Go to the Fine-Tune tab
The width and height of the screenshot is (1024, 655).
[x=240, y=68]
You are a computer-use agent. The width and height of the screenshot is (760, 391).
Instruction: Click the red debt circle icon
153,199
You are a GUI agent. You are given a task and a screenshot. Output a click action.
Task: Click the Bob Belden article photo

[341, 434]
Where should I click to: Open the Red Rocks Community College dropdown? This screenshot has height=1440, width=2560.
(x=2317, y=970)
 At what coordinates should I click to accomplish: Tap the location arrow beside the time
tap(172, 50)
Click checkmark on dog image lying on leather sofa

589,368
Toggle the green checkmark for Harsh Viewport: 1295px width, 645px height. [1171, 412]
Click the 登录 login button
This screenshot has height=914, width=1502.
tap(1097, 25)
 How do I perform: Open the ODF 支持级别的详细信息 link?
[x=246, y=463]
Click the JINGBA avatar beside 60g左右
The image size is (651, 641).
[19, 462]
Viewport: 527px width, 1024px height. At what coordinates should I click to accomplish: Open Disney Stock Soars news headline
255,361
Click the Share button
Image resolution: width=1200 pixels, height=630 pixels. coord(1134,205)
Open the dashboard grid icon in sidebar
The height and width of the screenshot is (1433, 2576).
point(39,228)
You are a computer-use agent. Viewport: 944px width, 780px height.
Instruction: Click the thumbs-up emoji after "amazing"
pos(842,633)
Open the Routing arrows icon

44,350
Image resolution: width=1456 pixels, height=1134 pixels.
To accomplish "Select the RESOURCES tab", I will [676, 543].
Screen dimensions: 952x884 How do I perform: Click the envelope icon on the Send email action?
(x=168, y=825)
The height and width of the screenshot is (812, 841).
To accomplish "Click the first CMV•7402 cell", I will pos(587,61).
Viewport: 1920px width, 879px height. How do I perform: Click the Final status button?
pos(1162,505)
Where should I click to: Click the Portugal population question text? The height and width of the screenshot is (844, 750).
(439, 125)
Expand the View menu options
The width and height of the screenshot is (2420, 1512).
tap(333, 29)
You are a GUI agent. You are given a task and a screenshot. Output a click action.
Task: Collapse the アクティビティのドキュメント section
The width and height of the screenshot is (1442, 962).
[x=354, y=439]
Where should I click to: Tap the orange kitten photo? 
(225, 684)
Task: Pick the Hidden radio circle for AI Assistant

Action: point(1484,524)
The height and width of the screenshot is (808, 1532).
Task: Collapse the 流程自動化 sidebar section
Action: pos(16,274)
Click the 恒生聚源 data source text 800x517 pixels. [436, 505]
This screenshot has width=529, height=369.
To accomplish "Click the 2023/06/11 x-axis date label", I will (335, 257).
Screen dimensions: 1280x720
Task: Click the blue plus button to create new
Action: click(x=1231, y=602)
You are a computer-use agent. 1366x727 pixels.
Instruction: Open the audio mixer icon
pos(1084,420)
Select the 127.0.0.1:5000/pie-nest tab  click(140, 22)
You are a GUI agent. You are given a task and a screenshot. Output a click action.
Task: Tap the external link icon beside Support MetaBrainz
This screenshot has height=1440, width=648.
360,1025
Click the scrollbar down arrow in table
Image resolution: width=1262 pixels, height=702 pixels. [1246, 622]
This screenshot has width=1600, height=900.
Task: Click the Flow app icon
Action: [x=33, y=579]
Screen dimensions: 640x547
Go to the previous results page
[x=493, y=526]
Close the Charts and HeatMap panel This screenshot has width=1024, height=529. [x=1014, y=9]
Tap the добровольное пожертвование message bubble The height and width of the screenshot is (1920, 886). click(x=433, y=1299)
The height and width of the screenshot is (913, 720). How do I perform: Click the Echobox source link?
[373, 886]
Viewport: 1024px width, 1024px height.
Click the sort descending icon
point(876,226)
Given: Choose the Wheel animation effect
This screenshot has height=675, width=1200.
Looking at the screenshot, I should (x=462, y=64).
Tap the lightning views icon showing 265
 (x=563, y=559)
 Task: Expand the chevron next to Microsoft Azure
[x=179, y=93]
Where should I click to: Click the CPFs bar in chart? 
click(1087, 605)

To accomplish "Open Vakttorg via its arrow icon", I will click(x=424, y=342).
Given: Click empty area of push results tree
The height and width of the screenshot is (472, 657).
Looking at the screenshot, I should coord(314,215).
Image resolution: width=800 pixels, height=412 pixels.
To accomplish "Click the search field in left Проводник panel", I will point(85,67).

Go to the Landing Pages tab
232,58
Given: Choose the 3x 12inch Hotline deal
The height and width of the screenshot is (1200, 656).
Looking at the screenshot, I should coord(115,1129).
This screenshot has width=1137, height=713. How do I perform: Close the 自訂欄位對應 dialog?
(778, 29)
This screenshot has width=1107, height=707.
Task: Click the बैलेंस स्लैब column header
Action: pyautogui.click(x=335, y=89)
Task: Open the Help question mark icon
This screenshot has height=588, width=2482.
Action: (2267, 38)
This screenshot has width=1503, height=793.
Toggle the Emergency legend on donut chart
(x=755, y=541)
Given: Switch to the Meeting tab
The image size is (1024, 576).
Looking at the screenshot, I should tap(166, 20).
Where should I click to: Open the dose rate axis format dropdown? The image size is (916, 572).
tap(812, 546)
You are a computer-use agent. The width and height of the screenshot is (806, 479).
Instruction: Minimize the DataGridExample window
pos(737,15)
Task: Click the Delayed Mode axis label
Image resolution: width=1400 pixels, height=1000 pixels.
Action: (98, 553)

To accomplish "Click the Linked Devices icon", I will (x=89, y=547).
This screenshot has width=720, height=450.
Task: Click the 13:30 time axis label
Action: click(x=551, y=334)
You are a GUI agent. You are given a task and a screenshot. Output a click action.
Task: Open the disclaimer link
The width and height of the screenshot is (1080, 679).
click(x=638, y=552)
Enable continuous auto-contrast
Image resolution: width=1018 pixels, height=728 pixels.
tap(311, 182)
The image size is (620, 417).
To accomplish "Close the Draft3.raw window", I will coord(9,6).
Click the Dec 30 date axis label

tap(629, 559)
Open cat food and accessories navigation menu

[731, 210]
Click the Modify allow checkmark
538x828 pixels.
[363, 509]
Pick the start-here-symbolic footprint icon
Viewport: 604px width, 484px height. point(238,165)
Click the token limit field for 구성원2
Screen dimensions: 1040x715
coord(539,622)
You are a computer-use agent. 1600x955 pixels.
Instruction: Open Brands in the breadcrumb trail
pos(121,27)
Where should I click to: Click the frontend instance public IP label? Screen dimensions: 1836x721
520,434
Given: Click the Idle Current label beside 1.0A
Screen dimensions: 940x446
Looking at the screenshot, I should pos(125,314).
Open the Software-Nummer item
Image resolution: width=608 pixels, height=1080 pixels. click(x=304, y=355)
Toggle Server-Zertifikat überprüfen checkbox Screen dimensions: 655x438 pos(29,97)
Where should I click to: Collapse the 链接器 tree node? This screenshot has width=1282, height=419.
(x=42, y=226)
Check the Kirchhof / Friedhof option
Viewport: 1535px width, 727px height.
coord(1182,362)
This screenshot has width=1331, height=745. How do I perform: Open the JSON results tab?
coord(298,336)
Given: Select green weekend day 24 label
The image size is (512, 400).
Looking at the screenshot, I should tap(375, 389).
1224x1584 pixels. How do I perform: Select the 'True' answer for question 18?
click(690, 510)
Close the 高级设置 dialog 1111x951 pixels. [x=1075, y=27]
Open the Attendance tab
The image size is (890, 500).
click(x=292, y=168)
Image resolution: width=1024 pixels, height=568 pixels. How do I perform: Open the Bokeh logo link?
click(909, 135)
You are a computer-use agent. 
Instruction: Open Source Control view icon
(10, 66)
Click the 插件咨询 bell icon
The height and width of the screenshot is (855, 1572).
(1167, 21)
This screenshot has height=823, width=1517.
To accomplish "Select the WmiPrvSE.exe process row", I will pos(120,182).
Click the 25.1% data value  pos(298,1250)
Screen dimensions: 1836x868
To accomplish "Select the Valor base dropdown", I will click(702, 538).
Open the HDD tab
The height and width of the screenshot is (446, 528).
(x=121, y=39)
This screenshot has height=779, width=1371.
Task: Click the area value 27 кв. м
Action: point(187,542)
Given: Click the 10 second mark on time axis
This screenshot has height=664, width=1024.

(ACTIVITY)
Each line above that contains the string "panel" should be copied.

(YOUR RESPONSE)
Close the Charts and HeatMap panel This screenshot has width=1024, height=529. [x=1014, y=9]
To accomplish "Click the search field in left Проводник panel", I will point(85,67).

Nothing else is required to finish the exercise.